How much truth-sharing is enough? We continue our ethics conversation with a baseline assumption of wanting to tell the truth (being honest), and to not mislead (not deceive) others. Once this commitment is made, how do we live this out in everyday life? We will explore what motivates us to tell the truth a bit later.
We start by observing various factors affecting the degree of truth (true information) we share with others.
The variable is intimacy of the relationship. We tend to share more with people we know. A picture of the various relationships (represented here in a possible order of intimacy) shows how the less known and involved with a person or organization, the less information is shared. And a reminder that for our conversation purposes, we are assuming we only desire to tell the truth.
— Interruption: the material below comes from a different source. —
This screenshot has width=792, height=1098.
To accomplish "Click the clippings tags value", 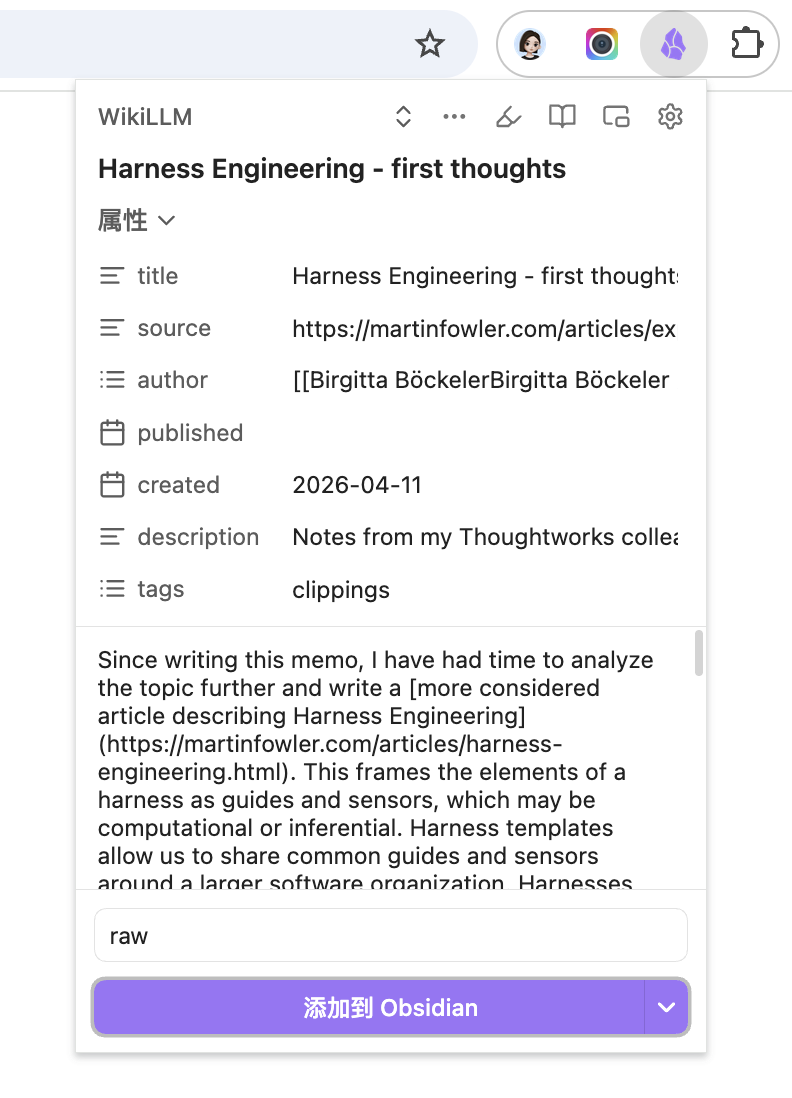I will (x=341, y=590).

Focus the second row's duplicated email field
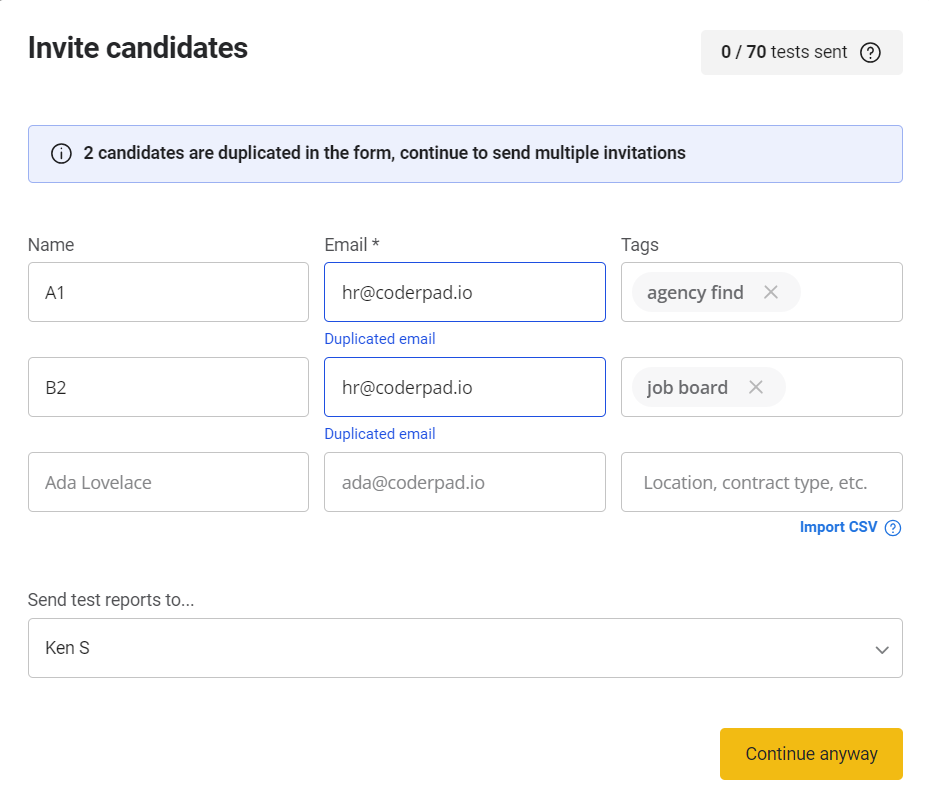tap(465, 387)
Closer relationships: Spouse, children, family, friends
Not so close: Other people, neighbors, acquaintances
Distant: Companies, groups, faceless institutions
The level of involvement in a situation depends on level and ownership of responsibility. How much does the person need to know to make a decision or to participate in an activity? Also, included here is the capacity to understand. For instance, in business, business owners and leaders, not staff employees, are faced with the responsibility of making decisions in risky situations with less than 100% perfect information. Sometimes there is not a baseline context that can be passed on to staff for full appreciation and understanding. (You have to live it out.) It is frustrating to staff to not know “everything,” however it can be more damaging if an attempt is made to share more than enough information without being understood.
Our ability to influence others. Our attempt to persuade someone to take on a particular position. We attempt to influence the beliefs, opinions, and actions of others with the words we use and the actions we make.
Our next conversation will dive into some useful prompts we can carry around with us as we face daily challenges against our commitment to honesty (and not deceiving).
Remember the commitment to not deceive? How is that going for you? Can you live a life without sometimes deceiving? Can we approach situations completely selfless? (Can we ever escape selfishness?)